Bruneian wushu athlete

Basma binti Lachkar (born 25 March 2003) is a Bruneian wushu taolu athlete of Moroccan descent specialising in taijiquan.

==Early life and education==
Basma was born to a Moroccan father and Bruneian mother. She attended Chung Hwa Middle School, Bandar Seri Begawan taking up wushu initially as a school co-curricular activity to join her brother, Walid Lachkar. In October 2022, Hajah Rosnah binti Awang Tengah, her mother, died. Notably, she graduated Jerudong International School (JIS) in class 2022, and Sports School from 2016 to 2019. She is enrolled in Universiti Teknologi Brunei as of 1 July 2024, where she is studying for a BSc (Hons) in Communication.

==Career==
Basma would eventually become part of Brunei's wushu national team which has been under Chinese coach Li Hui since 2006. In the Kuala Lumpur Convention Centre on 22 August 2017, she became victorious in the Women's Compulsory Taijiquan finals of the 29th Southeast Asian (SEA) Games with a score of 9.54 points. She is 1.6 meters tall in 2023. She hasn't become much taller since 2018, the year she participated in her maiden Asian Games as a 15-year-old. She did not clinch a podium finish in her usual tai chi event due to inexperience.
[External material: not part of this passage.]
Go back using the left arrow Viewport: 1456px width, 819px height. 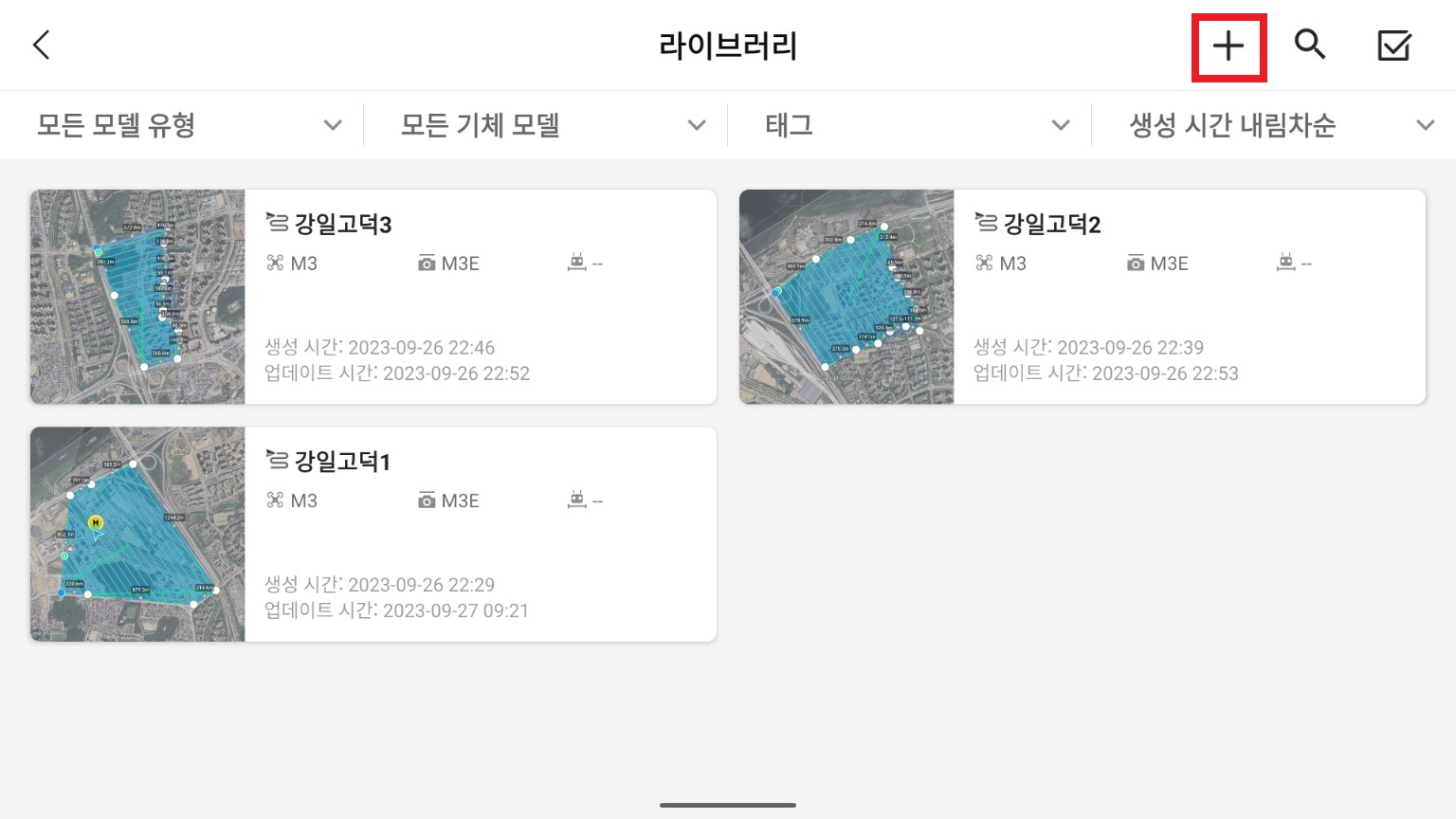pos(41,45)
Basma was part of the first group from Brunei to travel to the 19th Sukma Games 2018, which took place from 12 to 22 September in Perak. On 30 November 2019, in the Philippines, she had the honor of carrying the Brunei flag at the 30th SEA Games opening ceremony. In the women's taijiquan event, Basma, the youngest competitor in her division, won silver for the second time in a row at the SEA Games with a score of 9.55.

Competing in the tai chi event, Basma would set several milestones for her country's national wushu program. At the 2022 World Games in Birmingham in the United States, she would win the first ever gold medal for Brunei in the tournament. With a total score of 19.040 points, she placed first on the podium in the women's combined taijiquan and taijijian event.

In the following 2022 edition in Huangzhou, Basma would see success when she bagged Brunei's first ever Asian Games silver medalist in any sports. She is the Asian Games' flag bearer for Brunei as well. She achieved 9.756 points for a total of 19.502, which was sufficient for a silver medal. Additionally, it was her nation's first medal at the Asian Games since Tong Kit Siong in 2002.

In the women's taijijian competition at the World University Games, Basma came in second. Silver was hers when she scored a total of 9.680 points at the Chengbei Gymnasium in Chengdu. From this, she also became the first recipient of Brunei's special sports scholarship program.

She beat Japan's Hibiki Isono, who scored 9.5003, to take first place with a score of 9.510 after her performance. Following her victory in the women's taijijian event on 20 June 2024, she finished first on the podium at the Asian University Wushu Championship. She defeated six other competitors to win the gold medal in Harbin, China. In the women's optional tianjiquan category, she won her second gold medal with a score of 9.490, defeating Chen Yuxing of China by a score of 0.004.

On 27 June 2024, she extended her winning streak by capturing the gold medal in the women's tai chi competition at the 2024 ASEAN University Games, which were hosted in Malang, Indonesia. Basma's exceptional technical skill allowed her to get a top score of 9.486 in women's tai chi.

== Honours and recognitions ==
A road at Kampong Pulaie Sports School would officially be renamed Basma Drive in November 2023.

For the 2023 World Games Athlete of the Year, Basma has received a nomination. This comes after she won the women's taijiquan and taijijian combined event in the World Games 2022.

Sultan Hassanal Bolkiah presented Basma with the Excellent Youth Award on the 19th National Youth Day.